Olhando-se a democracia como uma corrida,
os pobres jamais alcançarão os ricos - os miseráveis, hoje assistidos pelo
Auxílio Brasil (ex-Bolsa Família). E este é um fato, como demonstra literatura
econômica recente: desde o início da década de 2010, o Brasil não apenas parou
de redistribuir renda, mas também passou a concentrá-la. Estudo de Arminio
Fraga, ex-presidente do Banco Central e hoje sócio da Gávea Investimentos,
prova que o Estado brasileiro transfere atualmente mais renda para os ricos.
Se a distância entre ricos e pobres não
começar a diminuir de maneira consistente e acelerada, por meio de políticas
públicas eficazes e constantemente reavaliadas, que privilegiem a emancipação
das classes que estão na base e no meio da pirâmide social, o que devemos
esperar de nossa ainda jovem democracia?
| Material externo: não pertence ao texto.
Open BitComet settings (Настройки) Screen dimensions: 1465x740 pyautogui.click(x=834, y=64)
O grito das ruas em 2013 e o resultado
das urnas em 2018 foram dois sinais contundentes, embora confusos porque não
calcados em propostas alternativas, de insatisfação com o rumo das coisas. Por
isso, a disputa eleitoral deste ano segue aberta como o mar da praia de Boa
Viagem - onde, lembremo-nos, de vez em quando, tubarões famintos abocanham
pernas e braços de banhistas incautos e cospem fora em seguida porque a carne
humana não cai bem em sua dieta.
Então, quando falamos do altíssimo custo de
energia no Brasil, é preciso considerar urgentemente o enfrentamento desse
problema porque, agravado pelo fato de 46% dos brasileiros perceberem pouco
mais de um salário mínimo por mês, a conta de luz já funciona como um imposto
que diminui de forma significativa a renda dos mais pobres.
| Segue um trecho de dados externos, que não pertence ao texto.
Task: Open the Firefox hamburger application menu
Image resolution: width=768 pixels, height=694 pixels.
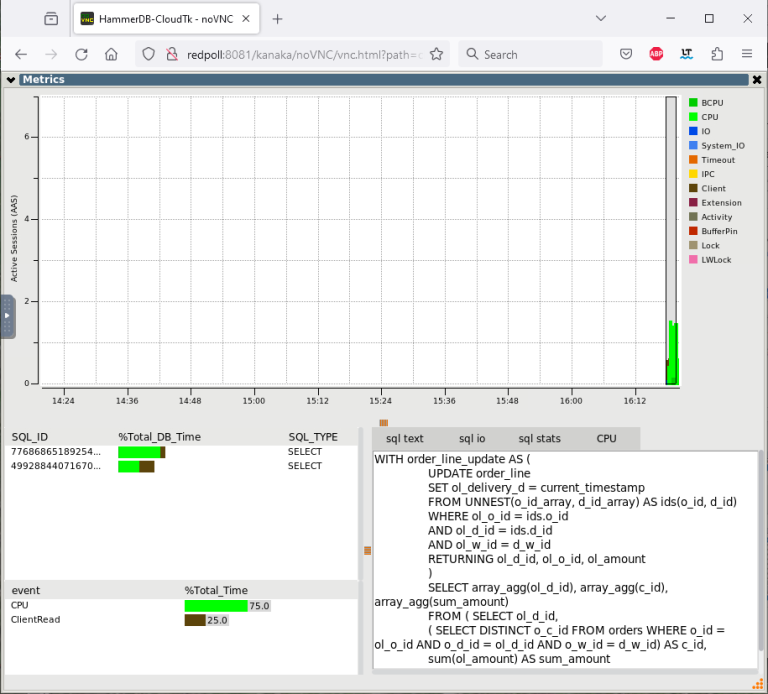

"Metade do que se paga na conta de energia elétrica não tem nada a ver com o seu consumo de energia. Se um consumidor paga, todo mês, R$ 200 para a distribuidora, apenas a metade (R$ 100,40) se refere ao consumo de energia. O resto (R$ 99,60) é usado para pagar impostos, políticas públicas, subsídios, taxas e encargos", explica o presidente da Associação dos Grandes Consumidores Industriais de Energia e de Consumidores Livres (ABRACE), Paulo Pedrosa. "Há também o chamado custo invisível da energia. Os brasileiros gastam duas vezes mais na energia que está nas coisas que eles compram e usam, no frango congelado e na conta do salão de beleza, por exemplo."